We lack accreditation agencies that study the performances of individual doctors, laboratories and imaging centres and rate them by excellence, ethical standards and other useful criteria. The lay individual is thus sailing in an uncharted sea.
Over the past few years, there are groups that claim to rate agencies. The little I know of them is not conducive to confidence in their ratings as they solicit doctors, laboratories and imaging centres and do not perform rigorous, independent assessments.
So, is the current situation hopeless? How can you make the best of this state of affairs? Well, the following steps may help:
- Public teaching hospitals such as the King Edward VII Memorial Hospital in Parel, Sir Jamsetjee Jejeebhoy Group of Hospitals in Byculla, Lokmanya Tilak Memorial General Hospital in Sion and the Bai Yamunabai Nair Hospital at Bombay Central in Mumbai are generally devoid of unethical practices though caution when dealing with individual doctors remains advisable.
- If you are fortunate in having a trustworthy family physician, he can prove an excellent guide to the specialised tests and treatment you may require. Unfortunately, such physicians are dwindling and can be almost categorised as endangered species.
- When you see a doctor for the first time pay attention to the time and effort he devotes to you. A friendly and cheerful attitude, concentration on what you are saying, the making of copious notes whilst he listens to you, a detailed physical examination are encouraging findings. On the other hand, the doctor watching the second hand of his watch as he sees you, handling innumerable telephone calls whilst you are trying to narrate your woes and the termination of his consultation within minutes of your arrival are disconcerting warning signals.
- As you have gathered from the text above, beware of the doctor ordering a multitude of tests after a cursory examination and of one insisting that you get them done at a particular centre.
- At all times, do not hesitate to insist on your rights – on the time spent by the doctor with you, a proper examination, explanation of the rationale for each test requested and for any other information you may need.
- Friends and relatives you trust can, at times, guide you based on their earlier experiences with doctors and hospitals.
Plight of doctors
This group deserves help, sympathy and encouragement.
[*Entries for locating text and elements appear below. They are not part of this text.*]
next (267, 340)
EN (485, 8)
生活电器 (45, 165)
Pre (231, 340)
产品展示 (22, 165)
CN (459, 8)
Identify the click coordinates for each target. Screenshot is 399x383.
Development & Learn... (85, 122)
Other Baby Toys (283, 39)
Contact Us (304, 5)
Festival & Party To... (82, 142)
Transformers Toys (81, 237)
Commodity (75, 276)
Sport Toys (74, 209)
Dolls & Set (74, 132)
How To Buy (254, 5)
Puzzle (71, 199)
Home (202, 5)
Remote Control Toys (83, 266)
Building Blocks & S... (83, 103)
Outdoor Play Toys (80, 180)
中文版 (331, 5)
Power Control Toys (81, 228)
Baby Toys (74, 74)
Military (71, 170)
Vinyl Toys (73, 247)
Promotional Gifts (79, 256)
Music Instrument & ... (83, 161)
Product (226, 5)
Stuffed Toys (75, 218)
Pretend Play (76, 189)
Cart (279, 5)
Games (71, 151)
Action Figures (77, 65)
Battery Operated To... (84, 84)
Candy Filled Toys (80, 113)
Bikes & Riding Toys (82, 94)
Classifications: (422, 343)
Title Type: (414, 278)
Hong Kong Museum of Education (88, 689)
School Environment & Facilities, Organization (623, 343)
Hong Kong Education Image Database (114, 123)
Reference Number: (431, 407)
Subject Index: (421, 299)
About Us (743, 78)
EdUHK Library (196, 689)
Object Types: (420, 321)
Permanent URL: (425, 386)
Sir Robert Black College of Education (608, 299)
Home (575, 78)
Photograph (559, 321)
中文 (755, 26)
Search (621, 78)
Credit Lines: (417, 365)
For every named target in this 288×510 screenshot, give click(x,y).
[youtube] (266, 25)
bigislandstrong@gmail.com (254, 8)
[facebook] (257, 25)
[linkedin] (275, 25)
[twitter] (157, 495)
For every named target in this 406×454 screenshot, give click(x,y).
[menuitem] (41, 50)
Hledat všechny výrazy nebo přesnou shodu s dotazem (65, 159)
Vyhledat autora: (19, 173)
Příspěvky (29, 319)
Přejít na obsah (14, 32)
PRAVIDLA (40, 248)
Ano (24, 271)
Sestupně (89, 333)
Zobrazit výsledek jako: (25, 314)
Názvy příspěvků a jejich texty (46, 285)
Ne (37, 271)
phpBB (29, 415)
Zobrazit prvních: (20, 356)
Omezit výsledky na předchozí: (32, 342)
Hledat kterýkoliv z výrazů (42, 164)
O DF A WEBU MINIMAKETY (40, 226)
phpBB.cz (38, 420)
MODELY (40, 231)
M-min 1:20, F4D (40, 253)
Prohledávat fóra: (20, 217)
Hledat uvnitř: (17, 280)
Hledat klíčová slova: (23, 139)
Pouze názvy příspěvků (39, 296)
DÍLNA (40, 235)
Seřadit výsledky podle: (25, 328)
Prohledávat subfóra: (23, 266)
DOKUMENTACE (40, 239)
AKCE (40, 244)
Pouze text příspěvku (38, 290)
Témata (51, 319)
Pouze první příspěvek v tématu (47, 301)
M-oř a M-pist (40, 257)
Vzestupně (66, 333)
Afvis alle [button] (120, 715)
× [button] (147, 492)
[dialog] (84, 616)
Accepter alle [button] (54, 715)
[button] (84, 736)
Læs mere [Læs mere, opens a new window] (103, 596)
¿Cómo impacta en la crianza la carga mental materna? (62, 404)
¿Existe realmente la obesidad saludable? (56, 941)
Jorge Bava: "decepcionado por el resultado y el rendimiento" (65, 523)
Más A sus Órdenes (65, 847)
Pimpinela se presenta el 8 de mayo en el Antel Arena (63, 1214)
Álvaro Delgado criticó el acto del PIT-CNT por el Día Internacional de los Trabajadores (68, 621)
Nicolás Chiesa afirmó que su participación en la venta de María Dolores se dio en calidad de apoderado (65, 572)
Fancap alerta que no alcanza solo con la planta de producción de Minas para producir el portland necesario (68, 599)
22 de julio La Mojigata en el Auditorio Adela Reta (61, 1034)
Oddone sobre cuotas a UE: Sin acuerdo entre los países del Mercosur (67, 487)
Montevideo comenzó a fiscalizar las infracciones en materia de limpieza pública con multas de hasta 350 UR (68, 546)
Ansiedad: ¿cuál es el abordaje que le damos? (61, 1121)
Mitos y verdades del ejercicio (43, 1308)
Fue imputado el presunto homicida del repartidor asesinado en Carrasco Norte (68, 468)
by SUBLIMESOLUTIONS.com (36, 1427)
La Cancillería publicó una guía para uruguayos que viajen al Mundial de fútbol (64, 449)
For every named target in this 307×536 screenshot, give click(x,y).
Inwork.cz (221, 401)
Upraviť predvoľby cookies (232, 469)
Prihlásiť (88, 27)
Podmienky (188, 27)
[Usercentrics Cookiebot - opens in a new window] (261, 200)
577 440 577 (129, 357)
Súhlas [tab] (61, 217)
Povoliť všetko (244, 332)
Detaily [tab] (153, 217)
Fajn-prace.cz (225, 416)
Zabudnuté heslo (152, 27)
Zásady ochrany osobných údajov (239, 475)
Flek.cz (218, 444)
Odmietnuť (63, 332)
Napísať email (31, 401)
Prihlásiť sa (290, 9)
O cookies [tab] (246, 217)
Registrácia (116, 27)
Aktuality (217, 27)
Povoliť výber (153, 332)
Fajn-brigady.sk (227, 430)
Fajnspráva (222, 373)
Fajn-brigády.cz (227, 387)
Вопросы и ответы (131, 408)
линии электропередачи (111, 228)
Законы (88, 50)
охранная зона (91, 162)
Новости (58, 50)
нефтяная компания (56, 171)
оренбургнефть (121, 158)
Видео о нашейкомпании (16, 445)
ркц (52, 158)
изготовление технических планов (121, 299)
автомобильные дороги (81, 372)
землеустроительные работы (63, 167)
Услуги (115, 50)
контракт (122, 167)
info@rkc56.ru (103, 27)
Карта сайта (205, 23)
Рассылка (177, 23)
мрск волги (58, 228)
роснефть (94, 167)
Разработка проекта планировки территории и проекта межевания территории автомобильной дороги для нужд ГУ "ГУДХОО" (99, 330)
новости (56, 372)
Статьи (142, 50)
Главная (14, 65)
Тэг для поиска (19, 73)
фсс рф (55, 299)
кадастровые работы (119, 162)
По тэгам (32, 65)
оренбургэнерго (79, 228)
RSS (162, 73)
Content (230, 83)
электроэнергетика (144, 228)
Many doctors graduating from the public sector teaching hospitals are motivated towards excellence and ethical practice. They enter the arena with aspirations and enthusiasm. The need to add to existing medical knowledge through research also inspires them. But, disillusionment strikes them hard as they encounter obstacles. It is difficult for them to get attachments to reputed private hospitals. Referral of patients are few and far between. Making ends meet is a recurrent dilemma. At such times they become vulnerable to unethical practice and lures set out by laboratories and imaging centres.
What can I, at the fag end of my career, say to them? I can point out examples of those who have resisted temptations of the unethical kind and have risen to the highest ranks of medical practitioners. Names like Dr Noshir Wadia, D Farokh Udwadia and Dr Homi M Dastur from the older generation and Dr Anil Karapurkar, Dr Sanjay Nagral, and Dr Shekhar Bhojraj from the younger generation will inspire them. There is much to learn from their perseverance and endeavour.
I appeal to the conscience of medical practitioners by quoting the great physician, Sir William Osler, “My message is chiefly to you … since with the ideals entertained now your future is indissolubly bound. The choice lies open, the paths are plain before you. Always seek your own interests, make of a high and sacred calling a sordid business, regard your fellow creatures as so many tools of the trade, and, if your heart’s desire is for riches, they may be yours; you will have bartered away the birthright of a noble heritage, traduced the physician’s well-deserved title of ‘Friend of Man’, and falsified the best traditions of an ancient and honorable Guild.”